PAL Lays Off 300 Workers as COVID-19 Aggravates Business
Philippine Airlines has been forced to make a tough business decision as it grapples with the effects on the travel industry of the coronavirus. On Friday, February 28, the nation’s flag carrier issued a statement saying it was implementing a voluntary “separation initiative” for about 300 ground-based administrative and management personnel.
The move effectively lays off the employees in what the company says is a streamlining initiative designed to increase revenues and reduce costs “in the wake of losses sustained in 2019.” PAL added that its business losses has been “aggravated by the ongoing travel restrictions and flight suspensions to areas affected by COVID-19.”
According to the company, affected employees will receive “appropriate separation benefits, additional trip pass privileges, and assistance in the form of career counseling and outplacement support.”
In addition to the layoffs, PAL says it is pursuing other revenue-generating initiatives, including optimizing its route network, new ancillary products, more aggressive cost-management efforts, and investment in digital technology.
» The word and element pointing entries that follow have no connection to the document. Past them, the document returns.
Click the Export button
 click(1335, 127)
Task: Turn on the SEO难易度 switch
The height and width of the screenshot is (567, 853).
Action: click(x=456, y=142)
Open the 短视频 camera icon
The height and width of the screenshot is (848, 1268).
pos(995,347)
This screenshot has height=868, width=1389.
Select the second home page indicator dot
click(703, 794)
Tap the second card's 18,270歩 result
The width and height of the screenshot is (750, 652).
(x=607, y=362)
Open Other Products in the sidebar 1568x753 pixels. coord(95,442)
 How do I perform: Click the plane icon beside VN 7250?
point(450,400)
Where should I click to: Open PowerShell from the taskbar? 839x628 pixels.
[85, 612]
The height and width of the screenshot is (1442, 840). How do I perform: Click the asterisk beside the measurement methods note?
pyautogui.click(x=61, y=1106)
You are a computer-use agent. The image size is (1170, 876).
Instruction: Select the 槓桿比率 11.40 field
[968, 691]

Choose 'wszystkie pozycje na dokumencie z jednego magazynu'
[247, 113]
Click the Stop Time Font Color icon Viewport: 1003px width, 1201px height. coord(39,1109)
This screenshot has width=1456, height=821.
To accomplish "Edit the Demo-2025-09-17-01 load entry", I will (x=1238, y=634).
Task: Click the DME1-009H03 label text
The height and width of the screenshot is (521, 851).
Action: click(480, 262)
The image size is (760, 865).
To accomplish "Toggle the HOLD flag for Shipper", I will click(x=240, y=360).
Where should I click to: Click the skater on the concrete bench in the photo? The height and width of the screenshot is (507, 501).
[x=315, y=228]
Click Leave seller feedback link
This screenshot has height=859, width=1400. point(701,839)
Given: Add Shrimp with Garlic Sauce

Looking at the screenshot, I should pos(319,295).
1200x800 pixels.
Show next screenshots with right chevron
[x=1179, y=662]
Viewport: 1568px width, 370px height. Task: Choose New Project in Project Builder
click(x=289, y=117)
The airline has been racked by headline-making events in recent months, including the sudden passing of its parent company’s president, Lucio “Bong” Tan Jr., the son of PAL chairman Lucio Tan, in November 2019; followed by the resignation of two prominent members of its board in December.
Despite the layoffs, the airline said that it will continue to take delivery of additional aircraft for regional flights and is gearing up to launch new sectors in the coming months, including nonstop Cebu-Los Angeles flights and new routes to Pagadian in Zamboanga Del Sur; Perth, Australia; Kota Kinabalu, Malaysia; and Manado, Indonesia.
PAL also reminded people that it had assisted in the repatriation of Filipinos from from Xiamen and Tokyo in fulfillment of its duties as the country’s flag carrier.